The second half of the book opens three years later. Maggie and her son have made a new life for themselves in a sleepy New Hampshire town. She is beginning to date Aidan Trew, another recent arrival in town. When she discovers that Colin has been retried and released, the ordeal begins again. To make matters worse, it quickly becomes clear that someone - maybe even Aidan - is helping Colin terrorize her.

Maggie is the focus of the story;  more than two thirds is told in her voice. To her credit, she does not wait to be rescued by a man but does most of her fighting herself. Still, the novel feeds on tormenting and torturing her. Every time Maggie srikes back, the situation only gets worse. This escalation of violence maintains the suspense and the thrills, but it also undercuts some of the book's dynamic quality. After a while, I began to feel I was caught in a replay loop and that things would never change.

Maggie, of course, develops a bit in the course of the story. She questions her vigilante justice and wonders whether she may be responsible for her problems. Since I cannot buy into all of her arguments, I prefer the person she was at the beginning.

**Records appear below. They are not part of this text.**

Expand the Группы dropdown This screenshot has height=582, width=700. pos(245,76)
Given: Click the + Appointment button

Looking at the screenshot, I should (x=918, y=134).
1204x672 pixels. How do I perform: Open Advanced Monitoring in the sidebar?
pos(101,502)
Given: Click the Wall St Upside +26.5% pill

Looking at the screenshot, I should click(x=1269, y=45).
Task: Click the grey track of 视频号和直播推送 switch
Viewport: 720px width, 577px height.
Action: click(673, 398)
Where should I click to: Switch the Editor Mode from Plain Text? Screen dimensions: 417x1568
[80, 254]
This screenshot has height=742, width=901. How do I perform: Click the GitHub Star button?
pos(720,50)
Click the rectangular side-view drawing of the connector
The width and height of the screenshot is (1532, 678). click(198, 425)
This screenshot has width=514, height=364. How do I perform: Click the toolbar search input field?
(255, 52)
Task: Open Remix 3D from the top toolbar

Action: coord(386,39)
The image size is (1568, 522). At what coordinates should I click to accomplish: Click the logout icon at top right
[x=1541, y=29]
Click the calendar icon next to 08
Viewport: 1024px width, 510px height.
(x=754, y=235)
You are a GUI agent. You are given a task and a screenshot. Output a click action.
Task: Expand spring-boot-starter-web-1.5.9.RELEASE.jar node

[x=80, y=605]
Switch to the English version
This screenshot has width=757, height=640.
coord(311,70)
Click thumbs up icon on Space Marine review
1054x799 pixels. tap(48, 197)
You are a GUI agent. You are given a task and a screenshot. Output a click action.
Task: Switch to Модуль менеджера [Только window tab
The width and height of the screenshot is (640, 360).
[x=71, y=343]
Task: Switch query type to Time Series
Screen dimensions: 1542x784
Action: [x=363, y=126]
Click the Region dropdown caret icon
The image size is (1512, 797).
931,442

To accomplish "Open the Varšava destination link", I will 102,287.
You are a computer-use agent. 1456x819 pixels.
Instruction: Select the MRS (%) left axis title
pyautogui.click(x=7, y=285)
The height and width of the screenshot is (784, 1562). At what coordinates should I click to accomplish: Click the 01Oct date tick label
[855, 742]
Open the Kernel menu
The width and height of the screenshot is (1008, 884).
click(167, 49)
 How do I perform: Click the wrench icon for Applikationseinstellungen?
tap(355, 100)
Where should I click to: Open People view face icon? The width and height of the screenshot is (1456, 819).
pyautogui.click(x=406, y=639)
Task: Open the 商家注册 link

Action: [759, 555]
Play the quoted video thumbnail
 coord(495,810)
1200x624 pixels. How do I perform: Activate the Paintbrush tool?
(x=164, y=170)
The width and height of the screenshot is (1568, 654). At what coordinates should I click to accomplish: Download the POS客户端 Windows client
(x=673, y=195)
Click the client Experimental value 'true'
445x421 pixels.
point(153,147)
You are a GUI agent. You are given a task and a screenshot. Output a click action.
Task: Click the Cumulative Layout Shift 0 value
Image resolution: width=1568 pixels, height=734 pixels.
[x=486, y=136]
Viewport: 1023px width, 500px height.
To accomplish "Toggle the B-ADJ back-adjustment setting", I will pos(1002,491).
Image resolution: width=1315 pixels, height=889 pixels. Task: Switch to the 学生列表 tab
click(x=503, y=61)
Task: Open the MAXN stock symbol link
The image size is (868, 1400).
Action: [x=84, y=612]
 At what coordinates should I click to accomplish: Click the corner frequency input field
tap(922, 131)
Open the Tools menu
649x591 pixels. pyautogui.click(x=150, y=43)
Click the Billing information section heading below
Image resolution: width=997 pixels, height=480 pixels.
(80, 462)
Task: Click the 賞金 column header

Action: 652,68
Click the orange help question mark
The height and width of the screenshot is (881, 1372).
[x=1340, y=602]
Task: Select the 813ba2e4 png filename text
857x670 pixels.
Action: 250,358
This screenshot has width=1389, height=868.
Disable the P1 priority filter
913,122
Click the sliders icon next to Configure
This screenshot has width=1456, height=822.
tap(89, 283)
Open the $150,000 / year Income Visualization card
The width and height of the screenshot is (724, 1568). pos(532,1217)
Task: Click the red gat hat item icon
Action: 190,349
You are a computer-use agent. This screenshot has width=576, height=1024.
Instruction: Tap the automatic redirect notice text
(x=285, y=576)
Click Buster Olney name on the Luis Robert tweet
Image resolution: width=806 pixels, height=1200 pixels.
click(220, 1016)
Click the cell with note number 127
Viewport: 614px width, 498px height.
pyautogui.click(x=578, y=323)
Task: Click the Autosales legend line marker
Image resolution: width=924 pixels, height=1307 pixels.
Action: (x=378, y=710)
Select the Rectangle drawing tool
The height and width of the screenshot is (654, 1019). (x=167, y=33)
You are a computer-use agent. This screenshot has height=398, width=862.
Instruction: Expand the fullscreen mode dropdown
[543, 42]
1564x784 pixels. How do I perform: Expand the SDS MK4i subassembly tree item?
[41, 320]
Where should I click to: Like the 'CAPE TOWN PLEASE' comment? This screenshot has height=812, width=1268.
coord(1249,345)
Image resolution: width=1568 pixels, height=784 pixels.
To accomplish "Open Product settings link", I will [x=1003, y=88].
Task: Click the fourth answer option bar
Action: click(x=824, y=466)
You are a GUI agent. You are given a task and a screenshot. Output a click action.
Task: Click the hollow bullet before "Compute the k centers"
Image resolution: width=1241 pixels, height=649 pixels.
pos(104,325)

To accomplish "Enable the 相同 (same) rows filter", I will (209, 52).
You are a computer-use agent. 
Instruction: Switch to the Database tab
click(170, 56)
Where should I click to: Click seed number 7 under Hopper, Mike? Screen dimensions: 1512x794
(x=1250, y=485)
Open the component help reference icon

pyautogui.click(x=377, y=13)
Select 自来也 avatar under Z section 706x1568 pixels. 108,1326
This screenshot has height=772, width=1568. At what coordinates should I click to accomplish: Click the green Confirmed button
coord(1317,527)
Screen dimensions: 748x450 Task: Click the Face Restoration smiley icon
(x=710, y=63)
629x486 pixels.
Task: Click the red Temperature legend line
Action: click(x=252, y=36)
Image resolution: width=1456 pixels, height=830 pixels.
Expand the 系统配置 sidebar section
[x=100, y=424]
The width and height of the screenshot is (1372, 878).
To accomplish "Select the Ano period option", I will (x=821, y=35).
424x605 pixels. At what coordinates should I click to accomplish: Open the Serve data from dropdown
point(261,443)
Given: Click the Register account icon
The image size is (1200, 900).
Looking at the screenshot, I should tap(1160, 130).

Aside from the ominous tone that pervades throughout, Until the Day You Die is a pretty depressing book. Even before the story begins, Maggie has seen more than her share of personal tragedies: her husband died of cancer, her sister is depressed, her mother is a hell-and-brimstone Christian, her son limps and has problems at school. In response, she has developed a strong backbone and a fighting spirit, which is nice. Still, there is little that is cheerful to break up the overall dismal outlook.

What little romance there is doesn't lighten the read. In fact, I found the hero's profession of instant love a bit creepy: he saw her and immediately decided to change his life because of her. Frankly, it's hard to distinguish his attitude from a deranged stalker's.

I also have issues with the police investigation. Would Marcus really be assigned to a case where he obviously has a personal involvement? Why didn't the police bother to identify the stranger's DNA found in Dana's mouth? Why didn't they request her diary? When the relevance of these items because clear at the end of the story, I felt cheated by an authorial sleight of hand. On the other hand, Wainscott deserves credit for introducing a few interesting twists.

All in all, Until the Day You Die is an acceptable woman-in-jeopardy story for readers who are more into the suspense that the romance part of the romantic suspense equation.